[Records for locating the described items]
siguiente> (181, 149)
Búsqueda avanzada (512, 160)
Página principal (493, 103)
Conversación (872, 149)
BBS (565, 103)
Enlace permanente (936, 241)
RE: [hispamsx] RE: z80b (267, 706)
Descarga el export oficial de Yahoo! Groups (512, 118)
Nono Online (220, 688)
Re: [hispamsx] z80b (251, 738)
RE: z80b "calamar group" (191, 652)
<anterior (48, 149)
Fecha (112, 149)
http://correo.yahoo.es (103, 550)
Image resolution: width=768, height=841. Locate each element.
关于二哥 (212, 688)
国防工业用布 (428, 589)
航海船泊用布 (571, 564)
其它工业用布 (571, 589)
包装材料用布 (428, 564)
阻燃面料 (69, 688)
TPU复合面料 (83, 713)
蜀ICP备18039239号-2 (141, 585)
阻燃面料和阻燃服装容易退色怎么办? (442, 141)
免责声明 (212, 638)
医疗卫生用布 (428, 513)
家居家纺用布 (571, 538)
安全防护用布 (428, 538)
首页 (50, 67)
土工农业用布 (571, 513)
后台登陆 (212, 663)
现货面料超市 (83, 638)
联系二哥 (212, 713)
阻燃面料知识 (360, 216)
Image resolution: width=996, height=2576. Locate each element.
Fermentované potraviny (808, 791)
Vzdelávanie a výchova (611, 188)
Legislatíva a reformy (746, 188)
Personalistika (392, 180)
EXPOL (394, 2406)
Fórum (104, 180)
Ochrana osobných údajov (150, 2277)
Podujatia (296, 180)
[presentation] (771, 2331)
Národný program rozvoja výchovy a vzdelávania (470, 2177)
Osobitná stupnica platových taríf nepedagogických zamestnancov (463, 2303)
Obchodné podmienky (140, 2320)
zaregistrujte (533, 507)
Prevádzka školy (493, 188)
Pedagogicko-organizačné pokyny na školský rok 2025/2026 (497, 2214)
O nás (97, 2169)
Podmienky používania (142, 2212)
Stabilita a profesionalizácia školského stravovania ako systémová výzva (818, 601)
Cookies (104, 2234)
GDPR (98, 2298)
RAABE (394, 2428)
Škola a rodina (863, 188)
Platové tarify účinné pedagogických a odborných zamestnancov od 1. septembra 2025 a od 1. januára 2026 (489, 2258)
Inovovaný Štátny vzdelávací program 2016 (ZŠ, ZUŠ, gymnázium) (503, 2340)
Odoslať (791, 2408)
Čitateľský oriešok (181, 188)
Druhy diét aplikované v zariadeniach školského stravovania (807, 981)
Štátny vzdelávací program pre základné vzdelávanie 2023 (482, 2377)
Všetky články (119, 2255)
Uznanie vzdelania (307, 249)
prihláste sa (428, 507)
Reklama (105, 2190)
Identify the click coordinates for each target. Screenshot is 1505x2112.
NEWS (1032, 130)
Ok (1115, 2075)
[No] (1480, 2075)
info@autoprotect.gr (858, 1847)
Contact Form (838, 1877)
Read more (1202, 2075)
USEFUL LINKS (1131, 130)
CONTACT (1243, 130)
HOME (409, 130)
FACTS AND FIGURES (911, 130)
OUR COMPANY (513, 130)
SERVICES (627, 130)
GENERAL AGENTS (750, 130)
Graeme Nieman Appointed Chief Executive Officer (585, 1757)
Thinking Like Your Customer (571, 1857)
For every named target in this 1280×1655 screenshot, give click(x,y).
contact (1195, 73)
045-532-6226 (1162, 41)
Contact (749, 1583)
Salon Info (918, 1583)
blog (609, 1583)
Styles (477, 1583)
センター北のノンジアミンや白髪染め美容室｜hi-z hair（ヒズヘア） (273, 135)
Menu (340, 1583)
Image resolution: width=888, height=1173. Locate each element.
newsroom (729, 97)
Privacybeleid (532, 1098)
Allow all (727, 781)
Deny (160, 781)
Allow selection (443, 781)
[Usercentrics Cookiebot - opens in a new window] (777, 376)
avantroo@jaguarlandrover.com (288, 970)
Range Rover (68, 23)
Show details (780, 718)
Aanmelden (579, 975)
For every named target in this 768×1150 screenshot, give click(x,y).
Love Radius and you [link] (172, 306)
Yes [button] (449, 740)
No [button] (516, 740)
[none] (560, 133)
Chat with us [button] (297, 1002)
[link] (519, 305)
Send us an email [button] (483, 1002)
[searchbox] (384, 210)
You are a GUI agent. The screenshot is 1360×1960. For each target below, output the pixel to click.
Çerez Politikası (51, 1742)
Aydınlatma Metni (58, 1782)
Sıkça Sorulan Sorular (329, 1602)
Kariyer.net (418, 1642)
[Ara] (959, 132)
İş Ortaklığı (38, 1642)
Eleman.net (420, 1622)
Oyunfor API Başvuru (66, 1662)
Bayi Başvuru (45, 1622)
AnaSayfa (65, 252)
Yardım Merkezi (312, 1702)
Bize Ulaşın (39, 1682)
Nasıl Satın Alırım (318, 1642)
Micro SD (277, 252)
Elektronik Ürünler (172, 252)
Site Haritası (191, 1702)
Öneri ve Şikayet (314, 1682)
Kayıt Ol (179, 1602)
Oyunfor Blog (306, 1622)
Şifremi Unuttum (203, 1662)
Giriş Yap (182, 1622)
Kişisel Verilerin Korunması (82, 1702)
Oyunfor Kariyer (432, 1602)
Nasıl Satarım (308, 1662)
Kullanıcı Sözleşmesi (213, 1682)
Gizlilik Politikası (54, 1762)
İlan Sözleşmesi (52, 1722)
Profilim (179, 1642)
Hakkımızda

(EXERCISE TASK):
Return every line of the material that contains the string "stravovania", copying each line in full.

(RESULT):
Stabilita a profesionalizácia školského stravovania ako systémová výzva (818, 601)
Druhy diét aplikované v zariadeniach školského stravovania (807, 981)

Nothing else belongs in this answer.